[Stored records]
Content starts
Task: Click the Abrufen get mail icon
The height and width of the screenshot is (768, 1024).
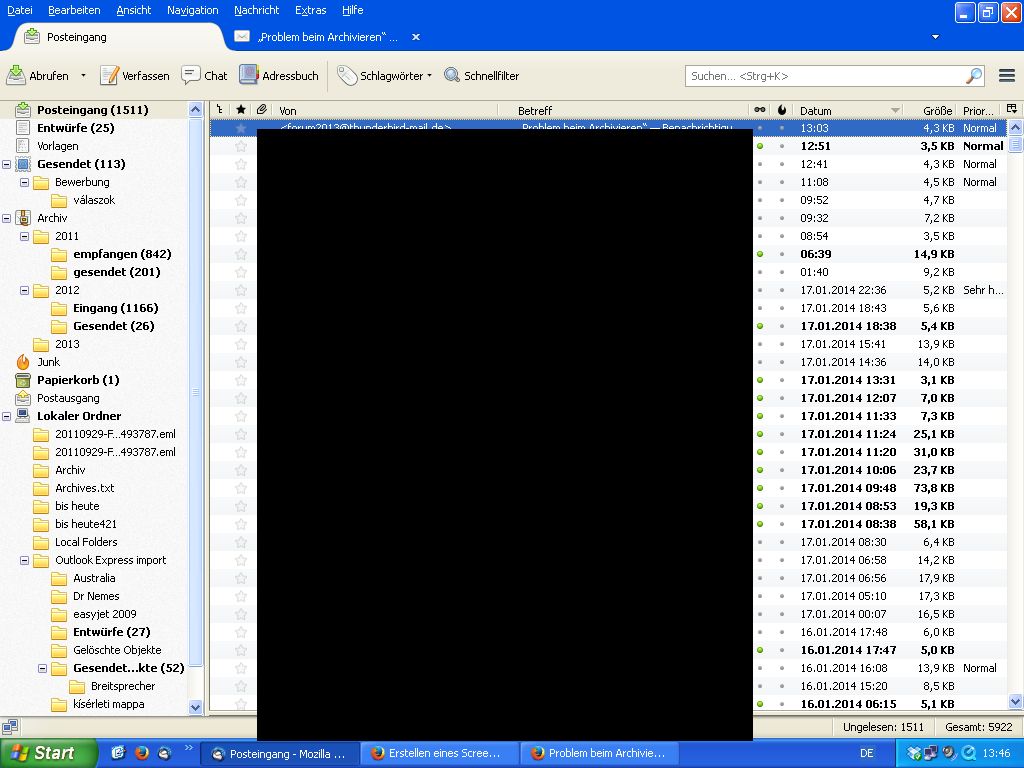Action: [17, 75]
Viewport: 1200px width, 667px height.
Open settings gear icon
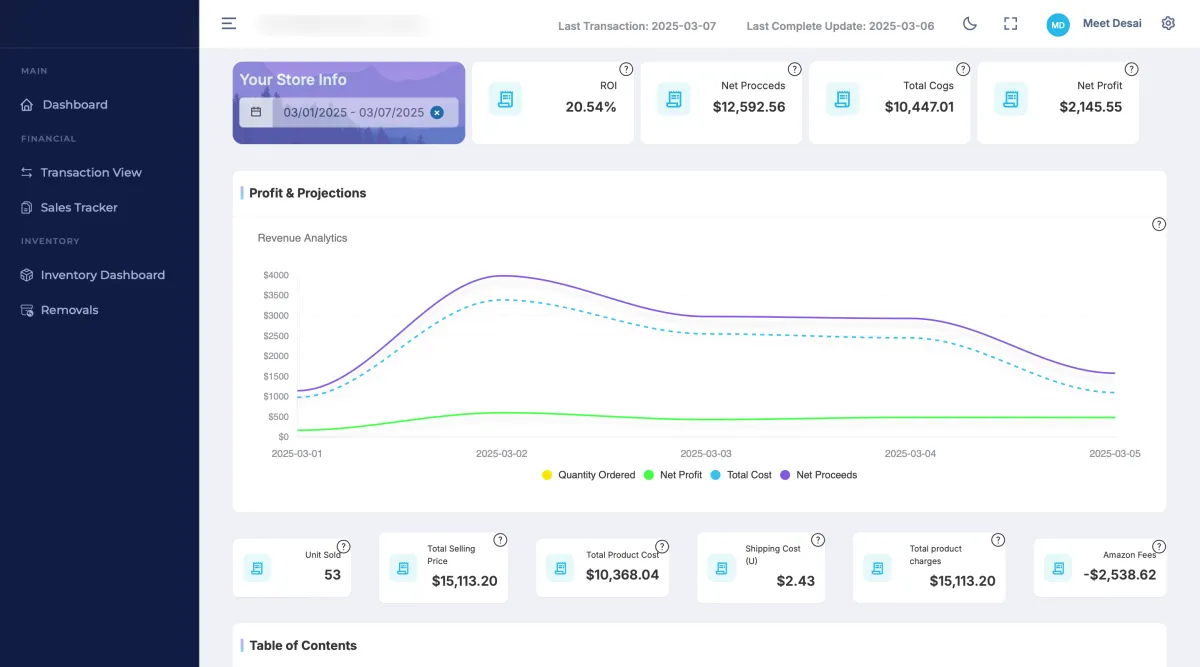pyautogui.click(x=1168, y=23)
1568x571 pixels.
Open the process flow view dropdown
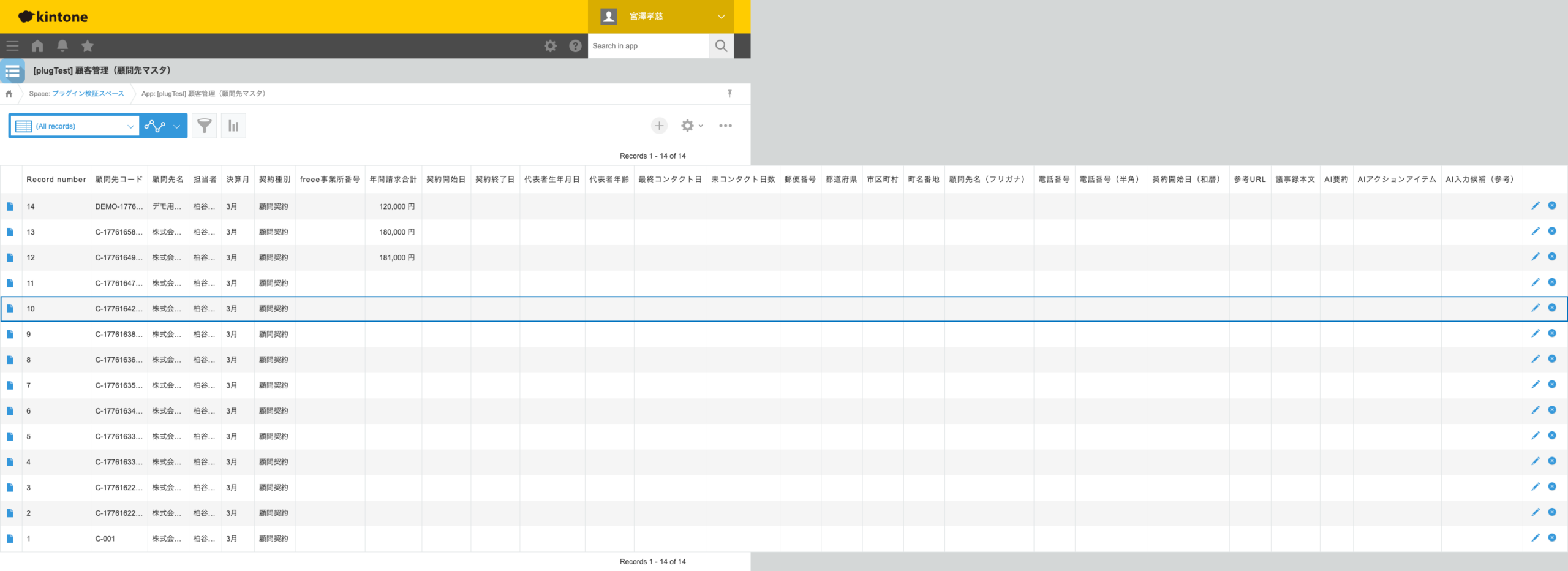[x=163, y=126]
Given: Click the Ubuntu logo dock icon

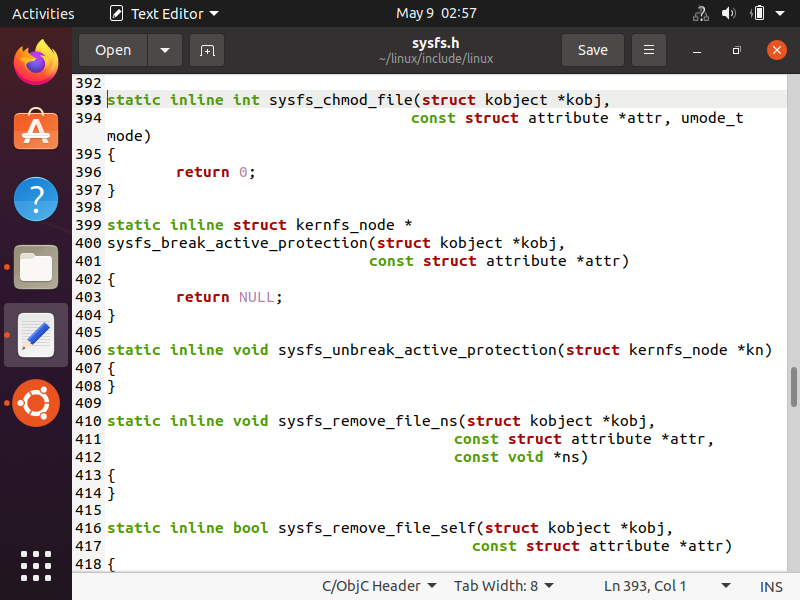Looking at the screenshot, I should click(x=36, y=403).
Content ends
## What you need to do
Return the data word for word without its pictures.

## Exercise response
Task: Click the Abrufen get mail icon
The height and width of the screenshot is (768, 1024).
Action: [17, 75]
Viewport: 1200px width, 667px height.
Open settings gear icon
pyautogui.click(x=1168, y=23)
1568x571 pixels.
Open the process flow view dropdown
[x=163, y=126]
Given: Click the Ubuntu logo dock icon

Looking at the screenshot, I should click(x=36, y=403).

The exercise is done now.